Cruz: Let's figure out if $125m GMH plan will work before more massive borrowing
Before the Guam Legislature considers a voter referendum to authorize millions in tax increases and massive new debt for the Guam Memorial Hospital, appropriations chair Speaker Benjamin J.F. Cruz believes taxpayers deserve an updated, independent cost-benefit analysis of the hospital’s $125 million plan to determine whether or not it will actually solve more problems than it creates.
“I think we are all tired of the Governor and me bickering at each other like children at recess. But I can't ignore the fact that GMH’s proposed business plan has some serious holes in it. According to GMH’s own financials, the revenue generated from expanded services will be $22.3 million by 2023, but the expenses for those same services will be $46.2 million,” said Cruz.

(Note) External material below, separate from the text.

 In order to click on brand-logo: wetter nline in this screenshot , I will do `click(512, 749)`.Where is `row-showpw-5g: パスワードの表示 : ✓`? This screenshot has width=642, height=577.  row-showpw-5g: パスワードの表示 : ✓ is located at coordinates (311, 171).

Introduced by Cruz and Senator Dennis G. Rodriguez, Jr., Bill No. 193-34 (COR) would require the University of Guam to contract withr experts to conduct 1) an Economic Impact Statement of a tax increase to the Business Privilege Tax, and 2) an independent cost analysis of GMH’s Business Sustainability and Facility Master Plan—ensuring that any capital improvement projects proposed by the hospital are cost-effective for Guam’s taxpayers.
“New debt doesn’t fix old problems. Making better choices does. To make better choices about GMH’s proposal, we need an independent review of the data from experts in the field. We can’t afford any more multi-million dollar mistakes,” said Cruz.
Simultaneous to the studies, Cruz, Senator Rodriquez, and Senator Regine Bisccoe Lee—recognizing the need to upgrade life-saving services at GMH—introduced Bill No. 194-34 (COR), appropriating $1,500,000 to the hospital for the sole purpose of purchasing a Magnetic Resonance Imaging (MRI) machine. Funding will come from the Healthy Futures Fund.
“A hospital without an MRI is like a carpenter without a saw. I know how important this lifesaving tool is and I hope we can get it to GMH as soon as possible,” said Cruz.
The appropriations chair introduced both bills as a precursor to Bills No. 141 and 142, Governor Edward B. Calvo’s dual measures, which propose to fund GMH improvements by borrowing $125 million and raising the BPT from 4 percent to 4.75 percent, without voter approval. While officials from GMH have touted their plans as rationale for the governor’s bills, Cruz contends that raising the GRT plus new debt that will last three decades warrants an independent analysis conducted by those who will not directly benefit from the tax hikes and large-scale borrowing.
As a result, Bill No. 193-34 appropriates $500,000 from the Healthy Futures Fund balance to UOG to fund an independent economic impact study of the proposed BPT increase as well as a cost-analysis of GMH’s Business Sustainability and Facility Master Plan. Under Cruz’s proposal, the EIS must be completed by an economist, bearing qualifications similar to the 2015 minimum wage study mandated by Public Law 32-229. Likewise, the cost analysis must cover the verification of the demolition, renovation, and construction costs proposed for the expansion of GMH, as well as an analysis and review of funding alternatives for each of GMH’s proposed projects. Bill No. 193-34 further mandates that the EIS and cost analysis be transmitted to the Speaker of the Guam Legislature not less than sixty (60) days prior to the legislative consideration of any bond authorization to fund Capital Improvement Projects at the hospital.
“Every time one of our utilities considers raising its rates to pay for massive new debt, the PUC can rely on independent experts to verify the assumptions made—separating fake news from the facts. Why should we take a less judicious approach here?” said Cruz. “If we were wise enough to require this kind of data-driven approach years earlier, maybe our children wouldn’t be saddled with decades of irresponsible debt.”